◆ TASK OBJECTIVE ◆
Line count for "icon": give how many lines in the data below contain it, with no other words.

◆ DATASET CONTENT ◆
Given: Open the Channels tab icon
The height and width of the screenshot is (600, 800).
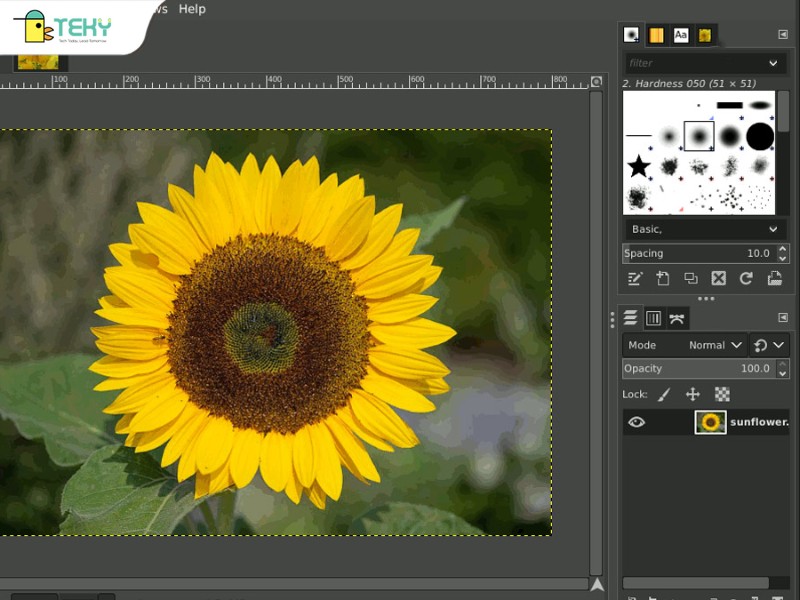Looking at the screenshot, I should coord(654,319).
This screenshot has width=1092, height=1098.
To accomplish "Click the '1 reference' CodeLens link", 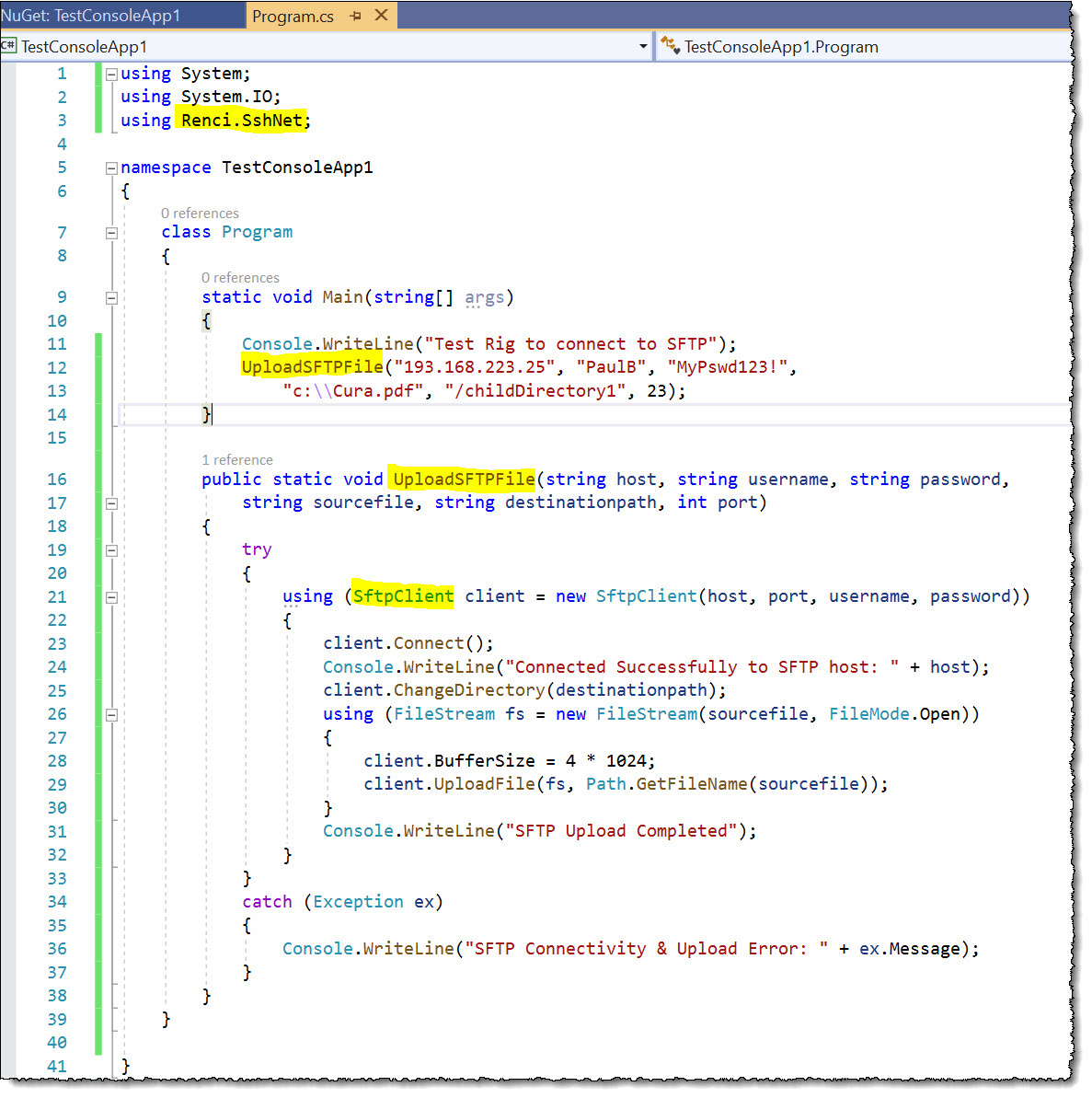I will pos(237,460).
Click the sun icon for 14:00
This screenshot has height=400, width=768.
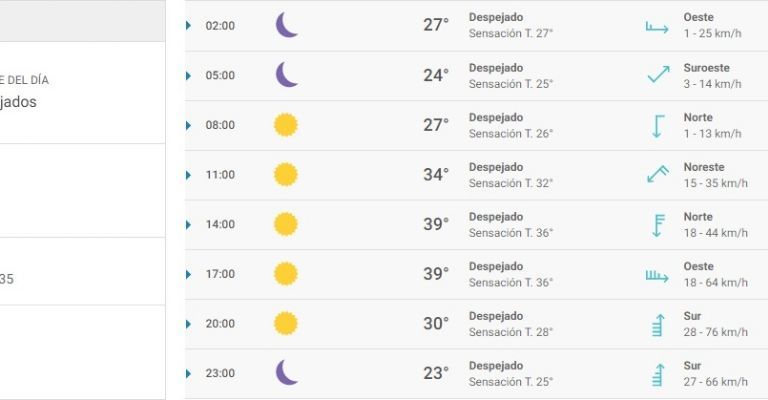(286, 224)
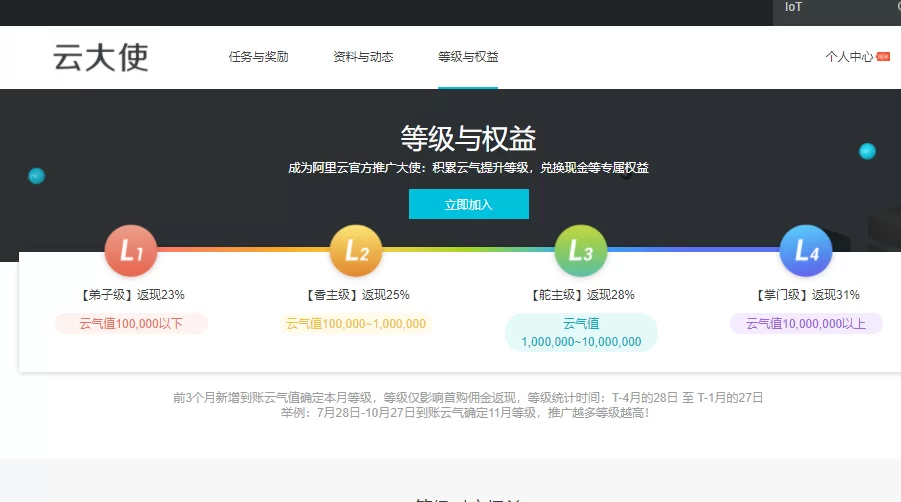
Task: Click the 云气值 1,000,000~10,000,000 teal pill
Action: pos(581,332)
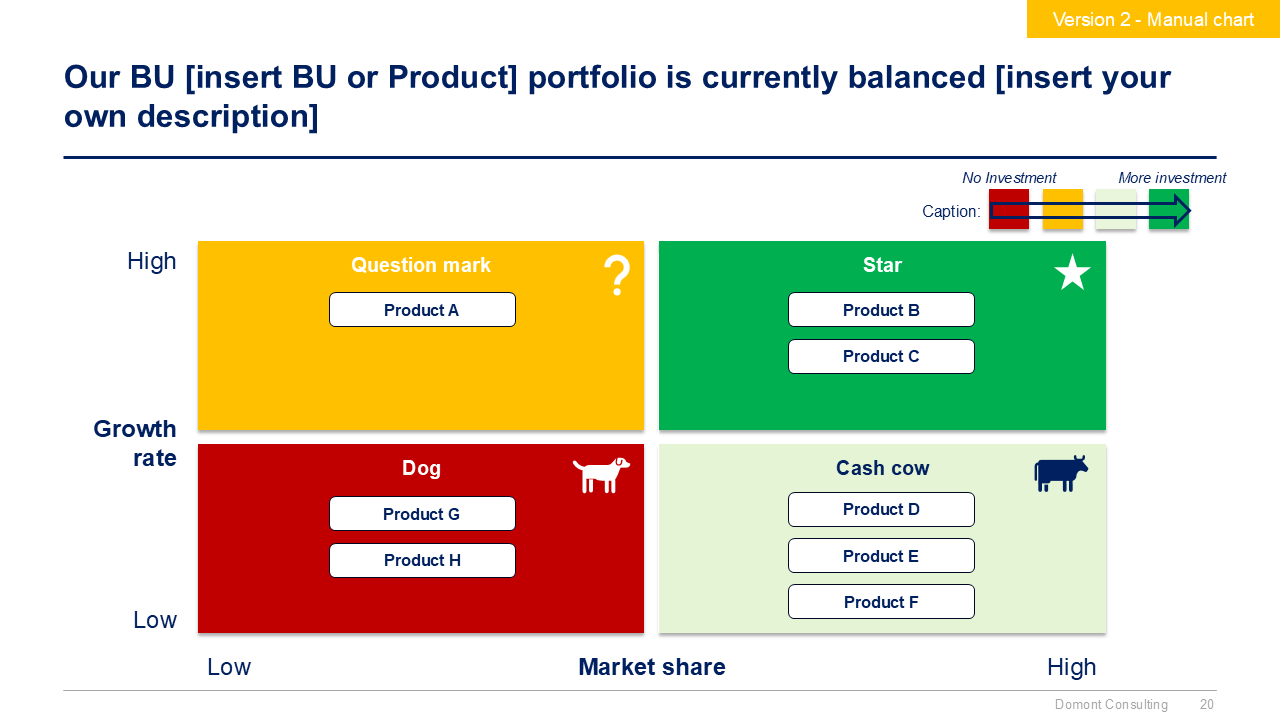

◆ TASK OUTPUT ◆
2